Kilitli Oda. Пер Валё
Чтение книги онлайн.
Читать онлайн книгу Kilitli Oda - Пер Валё страница 14
“Ama geçen cuma, bankayı soyan bir kadındı, öyle değil mi?” diye belirtti Kollberg.
“Kılık değiştirmiş olarak,” dedi Buldozer Olsson didaktik bir öğretmen edasıyla. “Sarı peruk ve takma şeyler işte. Ama suçu işleyenin Malmström ve Mohrén olduğuna kalıbımı basarım. Başka kimin gözü yerdi ya da böyle ani bir hamlede bulunacak kadar aklı çalışırdı? Bu özel bir iş, görmüyor musunuz? Son derece entrika dolu gerçekten. Oldukça heyecan verici. Aslında tam şey gibi…”

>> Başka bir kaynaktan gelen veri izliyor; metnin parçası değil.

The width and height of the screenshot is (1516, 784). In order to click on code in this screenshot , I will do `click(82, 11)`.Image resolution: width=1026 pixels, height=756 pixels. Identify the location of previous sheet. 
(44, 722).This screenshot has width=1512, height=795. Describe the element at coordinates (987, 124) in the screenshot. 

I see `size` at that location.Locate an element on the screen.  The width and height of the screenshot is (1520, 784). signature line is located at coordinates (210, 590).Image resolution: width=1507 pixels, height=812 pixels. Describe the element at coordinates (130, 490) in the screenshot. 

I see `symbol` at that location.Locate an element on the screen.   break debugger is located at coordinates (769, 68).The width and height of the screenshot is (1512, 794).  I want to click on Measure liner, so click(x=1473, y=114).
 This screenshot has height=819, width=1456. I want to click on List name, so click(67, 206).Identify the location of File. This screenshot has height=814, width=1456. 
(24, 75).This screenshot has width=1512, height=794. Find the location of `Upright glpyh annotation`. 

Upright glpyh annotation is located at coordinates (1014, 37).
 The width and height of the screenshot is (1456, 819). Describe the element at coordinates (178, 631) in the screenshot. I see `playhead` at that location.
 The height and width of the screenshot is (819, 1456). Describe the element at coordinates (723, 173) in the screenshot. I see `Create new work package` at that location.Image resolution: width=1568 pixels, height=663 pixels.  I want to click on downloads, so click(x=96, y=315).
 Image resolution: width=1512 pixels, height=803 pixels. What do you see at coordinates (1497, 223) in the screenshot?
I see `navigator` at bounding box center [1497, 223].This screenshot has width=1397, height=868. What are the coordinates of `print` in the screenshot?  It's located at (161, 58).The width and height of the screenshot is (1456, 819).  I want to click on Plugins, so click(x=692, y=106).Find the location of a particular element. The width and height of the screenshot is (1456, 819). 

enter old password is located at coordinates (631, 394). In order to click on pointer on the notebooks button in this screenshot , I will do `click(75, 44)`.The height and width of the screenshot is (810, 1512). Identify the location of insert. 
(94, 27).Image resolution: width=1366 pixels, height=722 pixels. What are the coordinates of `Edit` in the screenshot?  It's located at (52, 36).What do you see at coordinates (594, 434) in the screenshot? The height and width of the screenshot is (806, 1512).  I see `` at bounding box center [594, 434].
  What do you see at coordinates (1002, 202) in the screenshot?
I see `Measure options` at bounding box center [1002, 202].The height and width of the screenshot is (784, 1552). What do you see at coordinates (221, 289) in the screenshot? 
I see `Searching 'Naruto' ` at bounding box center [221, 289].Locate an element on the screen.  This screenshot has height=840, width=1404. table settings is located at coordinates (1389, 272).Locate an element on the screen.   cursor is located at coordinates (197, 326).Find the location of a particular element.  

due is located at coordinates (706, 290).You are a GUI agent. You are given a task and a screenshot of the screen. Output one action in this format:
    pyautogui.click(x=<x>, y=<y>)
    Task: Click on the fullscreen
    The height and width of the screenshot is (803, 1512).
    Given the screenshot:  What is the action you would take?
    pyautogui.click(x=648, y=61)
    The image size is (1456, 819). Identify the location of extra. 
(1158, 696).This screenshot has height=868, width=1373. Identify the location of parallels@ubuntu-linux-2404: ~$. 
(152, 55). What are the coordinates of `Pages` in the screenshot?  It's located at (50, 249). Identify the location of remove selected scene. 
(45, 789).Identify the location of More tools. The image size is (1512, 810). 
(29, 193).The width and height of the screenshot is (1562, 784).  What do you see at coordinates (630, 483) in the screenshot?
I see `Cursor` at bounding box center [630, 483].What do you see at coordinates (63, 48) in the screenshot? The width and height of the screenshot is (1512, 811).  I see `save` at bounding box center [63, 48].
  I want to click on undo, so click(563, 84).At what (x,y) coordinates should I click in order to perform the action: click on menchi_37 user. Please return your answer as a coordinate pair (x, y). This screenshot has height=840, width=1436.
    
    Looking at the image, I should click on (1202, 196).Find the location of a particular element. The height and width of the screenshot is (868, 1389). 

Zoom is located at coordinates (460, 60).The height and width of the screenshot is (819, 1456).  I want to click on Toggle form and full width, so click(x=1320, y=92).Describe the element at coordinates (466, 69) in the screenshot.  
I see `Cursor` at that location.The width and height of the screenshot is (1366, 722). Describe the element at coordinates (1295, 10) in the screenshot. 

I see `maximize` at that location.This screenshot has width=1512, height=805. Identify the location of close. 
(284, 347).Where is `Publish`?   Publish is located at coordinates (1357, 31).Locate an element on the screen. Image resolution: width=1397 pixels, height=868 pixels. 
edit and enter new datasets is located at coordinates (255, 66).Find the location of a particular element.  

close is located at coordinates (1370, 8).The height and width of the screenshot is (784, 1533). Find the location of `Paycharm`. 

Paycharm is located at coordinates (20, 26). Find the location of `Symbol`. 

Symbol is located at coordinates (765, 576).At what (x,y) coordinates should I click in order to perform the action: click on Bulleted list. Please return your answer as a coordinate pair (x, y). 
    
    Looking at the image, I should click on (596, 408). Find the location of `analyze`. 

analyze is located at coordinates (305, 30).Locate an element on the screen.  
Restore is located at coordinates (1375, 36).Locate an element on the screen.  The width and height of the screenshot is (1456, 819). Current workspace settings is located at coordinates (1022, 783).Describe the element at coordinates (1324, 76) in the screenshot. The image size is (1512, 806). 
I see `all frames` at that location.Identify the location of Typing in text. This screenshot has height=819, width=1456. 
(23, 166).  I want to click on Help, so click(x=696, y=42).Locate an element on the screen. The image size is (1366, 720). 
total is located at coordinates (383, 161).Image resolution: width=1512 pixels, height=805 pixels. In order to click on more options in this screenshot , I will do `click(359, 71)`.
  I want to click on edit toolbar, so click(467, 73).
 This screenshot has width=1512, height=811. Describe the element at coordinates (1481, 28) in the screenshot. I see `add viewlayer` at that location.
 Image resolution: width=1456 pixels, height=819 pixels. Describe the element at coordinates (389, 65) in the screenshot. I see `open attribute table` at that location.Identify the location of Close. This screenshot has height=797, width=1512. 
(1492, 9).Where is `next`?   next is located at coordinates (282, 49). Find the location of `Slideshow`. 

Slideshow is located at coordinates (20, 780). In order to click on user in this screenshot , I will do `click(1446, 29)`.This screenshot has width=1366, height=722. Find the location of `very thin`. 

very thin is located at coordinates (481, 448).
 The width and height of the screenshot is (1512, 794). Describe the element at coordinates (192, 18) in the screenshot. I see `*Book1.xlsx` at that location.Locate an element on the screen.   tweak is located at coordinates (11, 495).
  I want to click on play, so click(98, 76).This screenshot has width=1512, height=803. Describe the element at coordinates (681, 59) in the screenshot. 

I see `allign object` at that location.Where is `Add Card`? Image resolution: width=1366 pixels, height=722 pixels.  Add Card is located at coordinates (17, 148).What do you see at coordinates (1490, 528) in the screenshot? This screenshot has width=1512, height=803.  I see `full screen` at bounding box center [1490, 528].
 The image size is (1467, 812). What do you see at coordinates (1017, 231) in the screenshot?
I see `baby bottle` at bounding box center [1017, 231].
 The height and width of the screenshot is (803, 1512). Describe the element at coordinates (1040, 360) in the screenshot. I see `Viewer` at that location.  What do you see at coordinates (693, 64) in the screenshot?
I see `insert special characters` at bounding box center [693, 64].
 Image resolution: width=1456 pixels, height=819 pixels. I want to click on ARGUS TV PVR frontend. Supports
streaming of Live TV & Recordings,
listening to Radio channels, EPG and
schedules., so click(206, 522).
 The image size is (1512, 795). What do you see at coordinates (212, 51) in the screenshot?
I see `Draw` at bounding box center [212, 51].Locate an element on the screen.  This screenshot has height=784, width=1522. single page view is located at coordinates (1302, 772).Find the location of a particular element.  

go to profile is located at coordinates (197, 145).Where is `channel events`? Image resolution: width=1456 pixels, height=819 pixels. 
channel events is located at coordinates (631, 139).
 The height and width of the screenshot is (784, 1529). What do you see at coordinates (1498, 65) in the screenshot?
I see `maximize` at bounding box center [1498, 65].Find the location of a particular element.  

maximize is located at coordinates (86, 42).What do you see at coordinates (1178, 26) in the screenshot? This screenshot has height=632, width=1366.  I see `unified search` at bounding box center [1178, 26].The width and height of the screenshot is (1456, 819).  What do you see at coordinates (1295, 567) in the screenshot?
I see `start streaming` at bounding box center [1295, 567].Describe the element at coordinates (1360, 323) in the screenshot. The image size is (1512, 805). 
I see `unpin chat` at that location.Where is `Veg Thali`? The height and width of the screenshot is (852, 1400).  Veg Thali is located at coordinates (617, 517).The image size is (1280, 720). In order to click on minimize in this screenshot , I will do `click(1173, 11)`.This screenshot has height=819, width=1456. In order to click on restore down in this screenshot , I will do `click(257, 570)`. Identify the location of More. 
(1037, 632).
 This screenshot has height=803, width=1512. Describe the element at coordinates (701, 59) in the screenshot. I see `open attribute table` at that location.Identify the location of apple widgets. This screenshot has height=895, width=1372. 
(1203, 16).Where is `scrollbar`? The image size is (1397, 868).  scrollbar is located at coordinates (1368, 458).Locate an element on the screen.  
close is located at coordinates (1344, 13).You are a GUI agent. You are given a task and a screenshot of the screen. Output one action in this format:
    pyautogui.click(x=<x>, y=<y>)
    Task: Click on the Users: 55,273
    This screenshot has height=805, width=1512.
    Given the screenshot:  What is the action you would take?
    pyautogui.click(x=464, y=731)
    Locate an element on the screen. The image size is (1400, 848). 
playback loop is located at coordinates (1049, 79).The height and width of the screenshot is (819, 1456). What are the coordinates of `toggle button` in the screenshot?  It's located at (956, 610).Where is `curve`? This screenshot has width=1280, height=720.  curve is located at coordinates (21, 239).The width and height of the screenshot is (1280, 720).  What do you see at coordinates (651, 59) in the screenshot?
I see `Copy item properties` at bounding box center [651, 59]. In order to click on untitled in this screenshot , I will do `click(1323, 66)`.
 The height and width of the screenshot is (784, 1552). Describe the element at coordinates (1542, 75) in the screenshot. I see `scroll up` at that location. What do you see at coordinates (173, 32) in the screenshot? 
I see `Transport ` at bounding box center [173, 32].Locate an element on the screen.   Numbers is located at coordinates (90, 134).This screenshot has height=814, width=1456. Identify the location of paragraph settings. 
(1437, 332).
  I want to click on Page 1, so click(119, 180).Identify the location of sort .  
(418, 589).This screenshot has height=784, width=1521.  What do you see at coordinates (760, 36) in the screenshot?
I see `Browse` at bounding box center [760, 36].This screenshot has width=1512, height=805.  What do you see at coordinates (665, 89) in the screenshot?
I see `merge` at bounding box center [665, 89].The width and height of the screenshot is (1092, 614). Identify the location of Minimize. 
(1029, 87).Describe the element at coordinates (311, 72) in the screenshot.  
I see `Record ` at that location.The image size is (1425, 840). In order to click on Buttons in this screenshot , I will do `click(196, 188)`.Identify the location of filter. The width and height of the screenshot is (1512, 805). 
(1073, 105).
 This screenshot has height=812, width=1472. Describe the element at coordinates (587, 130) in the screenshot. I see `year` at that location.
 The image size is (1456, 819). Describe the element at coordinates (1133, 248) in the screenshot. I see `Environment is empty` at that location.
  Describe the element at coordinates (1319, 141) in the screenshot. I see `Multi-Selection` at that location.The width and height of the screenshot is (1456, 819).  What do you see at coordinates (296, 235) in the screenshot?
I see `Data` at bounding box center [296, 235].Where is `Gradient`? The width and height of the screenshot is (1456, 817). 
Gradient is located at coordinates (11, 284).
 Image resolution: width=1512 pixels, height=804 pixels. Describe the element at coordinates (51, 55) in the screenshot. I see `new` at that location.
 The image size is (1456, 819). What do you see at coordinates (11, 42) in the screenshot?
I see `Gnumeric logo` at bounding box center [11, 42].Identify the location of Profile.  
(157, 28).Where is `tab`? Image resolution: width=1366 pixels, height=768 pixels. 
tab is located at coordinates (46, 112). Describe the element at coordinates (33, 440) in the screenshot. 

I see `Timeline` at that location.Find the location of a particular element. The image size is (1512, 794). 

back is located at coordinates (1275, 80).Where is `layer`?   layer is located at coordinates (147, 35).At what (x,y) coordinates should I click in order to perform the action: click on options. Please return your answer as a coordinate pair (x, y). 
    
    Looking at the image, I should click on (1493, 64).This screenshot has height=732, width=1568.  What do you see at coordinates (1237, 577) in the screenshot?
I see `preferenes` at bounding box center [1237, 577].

“…bir şampiyonla uzaktan satranç oynamak gibi,” dedi Gunvald Larsson. “Ama şampiyon olsun olmasın, Malmström de Mohrén de boğa kadar iri ve bunun aksine kendini inandıramazsın. İkisi de doksan beş kilo, ayak numaraları kırk yedi ve elleri kürek gibi. Mohrén’in göğüs ölçüsü 116 santim yani Anita Ekberg’in en olgun hâlinden yirmi santim daha geniş. Onu bir elbisenin içinde, takma göğüsle filan hayal edemiyorum.”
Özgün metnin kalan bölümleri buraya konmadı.